This year, I’m not cooking on Thanksgiving. Seems rather strange to have so much free time! Normally, I’m planning the menu, seating arrangements and getting alot of the prep work done for days (or weeks, according to my husband) ahead. See, I love to cook. And it isn’t just the cooking that I enjoy, I love to create a warm, welcoming holiday for my family and guests. It’s all about the love.

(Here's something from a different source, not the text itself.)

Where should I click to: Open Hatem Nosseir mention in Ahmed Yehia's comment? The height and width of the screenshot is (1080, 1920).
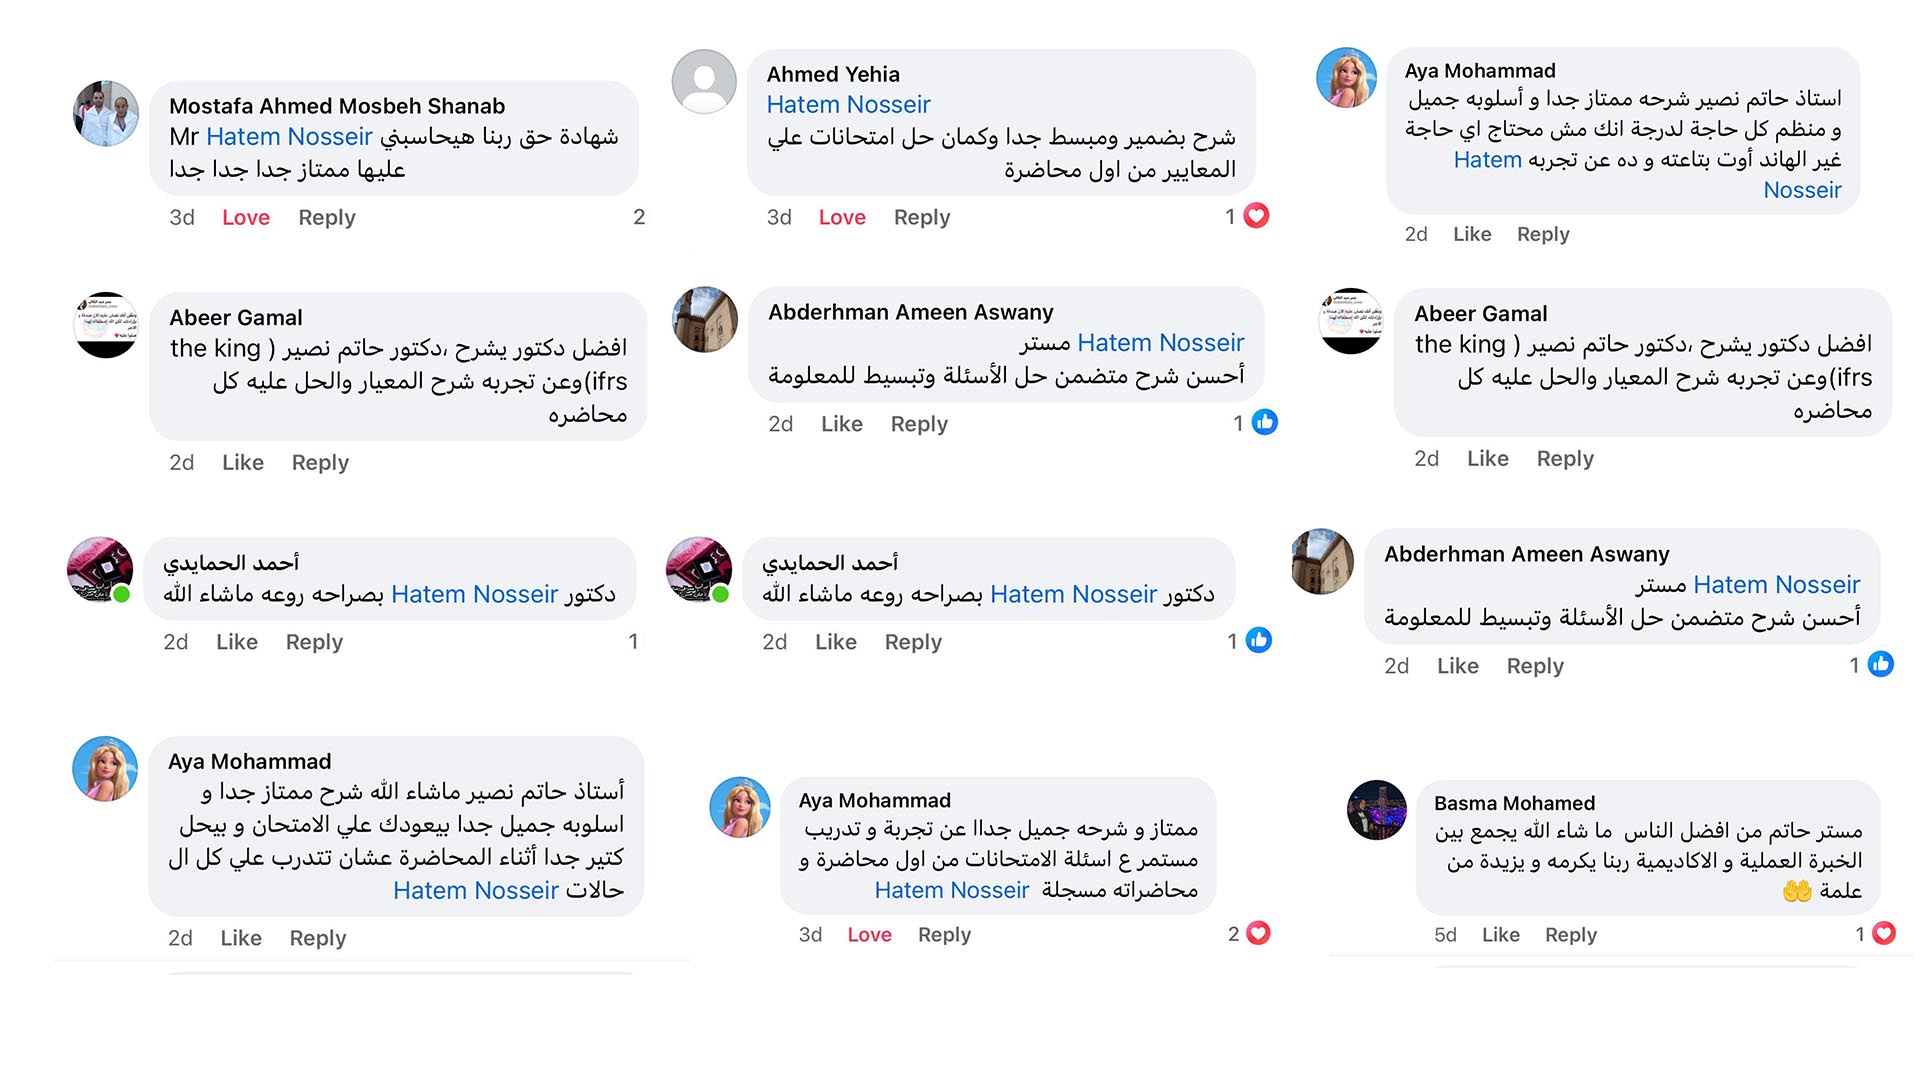coord(848,105)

That starts with setting the Thanksgiving table. Many years ago when I was a new bride and hosting Thanksgiving for the first time, I asked a number of people for their tips on a successful Thanksgiving. To show you how crazy I was (am), my first Thanksgiving dinner was a dinner for 24 people. Oh, and in a small house. Oh, and I decided to repaint and paper the bathroom 5 days before the big event. Thank God I was really young then. Anyway, one of the tips I received was to set the table the night before- which turns out to be very good advice. You’re not scurrying around at the last minute trying to find the right tablecloth, centerpiece, candles, etc. when the last thing you need to be doing is scurrying. Your guests have a relaxing time when the host is relaxed.
I will usually start to get my presentation ideas ready a few days in advance. I’ll figure out which table cloth, napkins, and candles to use, and then figure out what sort of centerpiece will work with that. I used to get a pre-arranged centerpiece from a florist- which is nice, but expensive and also not as creative as doing it myself. I’ve found some pictures online that you can use as a starting point, and have added some other ideas as well.

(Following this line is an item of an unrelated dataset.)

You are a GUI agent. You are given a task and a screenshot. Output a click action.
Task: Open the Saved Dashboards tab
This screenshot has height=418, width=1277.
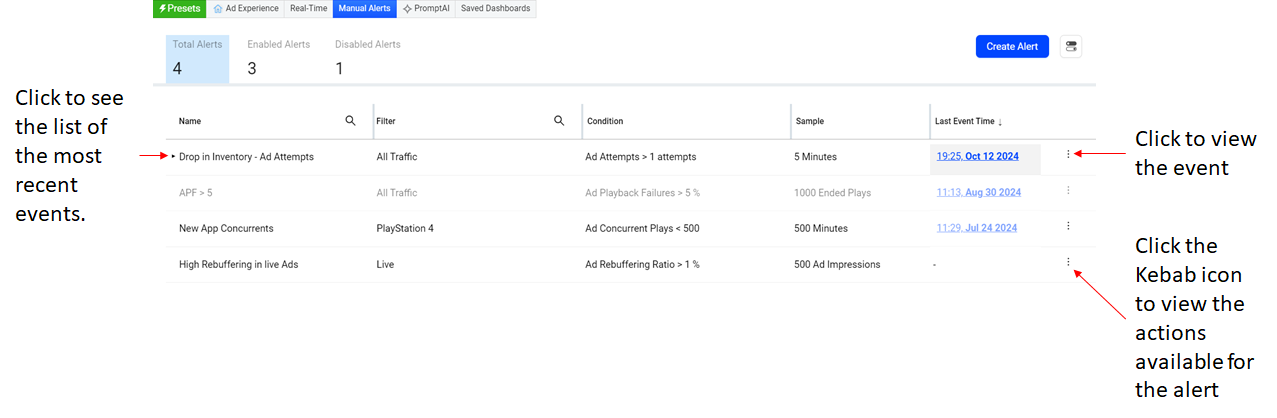tap(495, 9)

I like this collection of white pumpkins (there are actually white pumpkins if you can find them) and white ceramic vases. If you like a white on white kind of scheme, you could enhance it with some white roses or mums tucked in amongst the pumpkins. You could also work with a colored and patterned tablecloth and add in some colorful flowers, nuts in the shell and a few other fruits, like pale apples or pears.
I love the look of mixed and matched china patterns on the table. I’ll usually take one of the dominant colors and use that color as the color for the tablecloth or napkins. Don’t worry about everything matching, as long as you have some sort of unifying color, it’ll all work. Find unusual things to use as vases, like a great water pitcher, teapot, or shallow bowl. Use raffia ribbon to tie up your napkins and tuck a little flower in each one. Here’s a great idea for place cards- using a pomegranate!
Pretty cool, huh? The idea is to create a table that makes people feel that they’re cherished guests, and quite honestly a great looking table can sometimes make up for that turkey that didn’t turn out quite right. All I can say is that for my first hosted Thanksgiving I was grateful for two things; being prepared with a pre-set table, and having my Mom nearby! Happy Thanksgiving everyone!!